Forum Moderators: open

Message Too Old, No Replies

Why is google indexing non existent pages?

Need I have index.html in every directory.

         

Powdork

10:41 pm on Aug 29, 2004 (gmt 0)

WebmasterWorld Senior Member 10+ Year Member



I am seeing a whole lot of
www.example.com/category/subcategory/ results for my site when doing a site:www.example.com search on google. These are to index pages which don't exist. Photoshop's web gallery automation creates a directory with all the html pages. This directory does not include the gallery index page which resides one level up. I'm concerned about whether Google is spidering my site correctly since the appearance of these means the actual % of pages they have indexed is lower than I thought. I'm also concerned about this combining with or being a result of any sandboxing.
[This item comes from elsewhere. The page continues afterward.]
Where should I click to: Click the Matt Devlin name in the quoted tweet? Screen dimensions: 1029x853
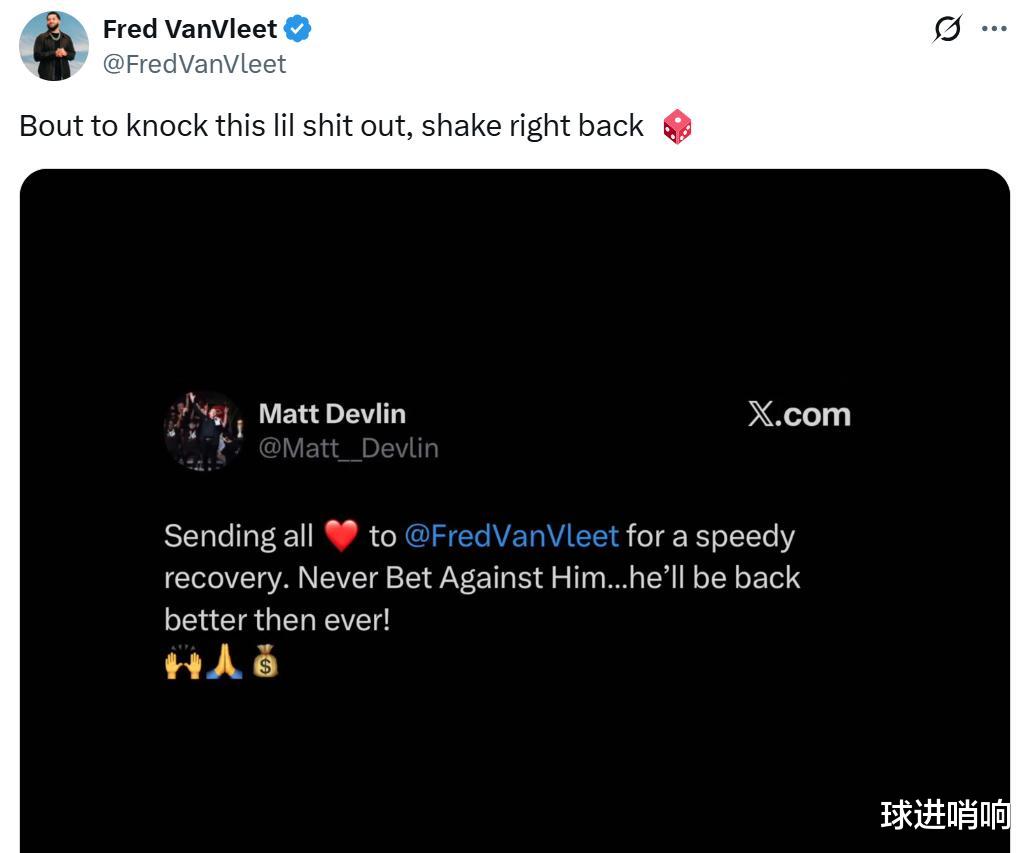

The returned pages are actually my servers indices of the directory.
Anyone?

[edited by: ciml at 10:51 am (utc) on Aug. 30, 2004]
[edit reason] Examplified. [/edit]

doc_z

5:52 pm on Aug 30, 2004 (gmt 0)

WebmasterWorld Senior Member 10+ Year Member Top Contributors Of The Month



Does Google show any backlinks for these 'pages'? (There might be external links to the directories.)

Powdork

5:58 am on Aug 31, 2004 (gmt 0)

WebmasterWorld Senior Member 10+ Year Member



Does Google show any backlinks for these 'pages'? (There might be external links to the directories.)

Funny thing that.
Some of the internal pages did have links previously to
www.example.com/category/subcategory/index.htm which would yield a 404. i discovered a number of these problems on the site because msnbot was following the links and they were showing up in the error logs. Googlebot was not showing up in the error logs, because she was following the link but without the index.htm, which was how the link was coded. So does that mean that Googlebot always goes to
www.example.com/category/subcategory/ when the link is really to
www.example.com/category/subcategory/index.htm
If so, does that tell us anything useful?

highman

7:20 am on Aug 31, 2004 (gmt 0)

10+ Year Member



>So does that mean that Googlebot always goes to
>www.example.com/category/subcategory/ when the link is really to
>www.example.com/category/subcategory/index.htm
>If so, does that tell us anything useful?

This has been the case for years, very apparent if you use the 404 model where no files actually exist, a link to index.htm / html, default.htm / html / asp etc seems to be ignored and the default doc for that folder is requested

HTH

dirkz

10:45 am on Aug 31, 2004 (gmt 0)

WebmasterWorld Senior Member 10+ Year Member



I have seen that before (maybe GB is testing the existance of directories) but couldn't derive any useful knowledge of it.

Marcia

8:58 pm on Aug 31, 2004 (gmt 0)

WebmasterWorld Senior Member 10+ Year Member



You have to exclude empty directories without an html file from being accessed yourself. Some hosts have something automatic in the control panel to do it.

Google will show a file in the index, just url only, even with a robots.txt exluded file or domain - even without a link to it. I've got a domain right now that's completely excluded from indexing and the url for the root index page in there.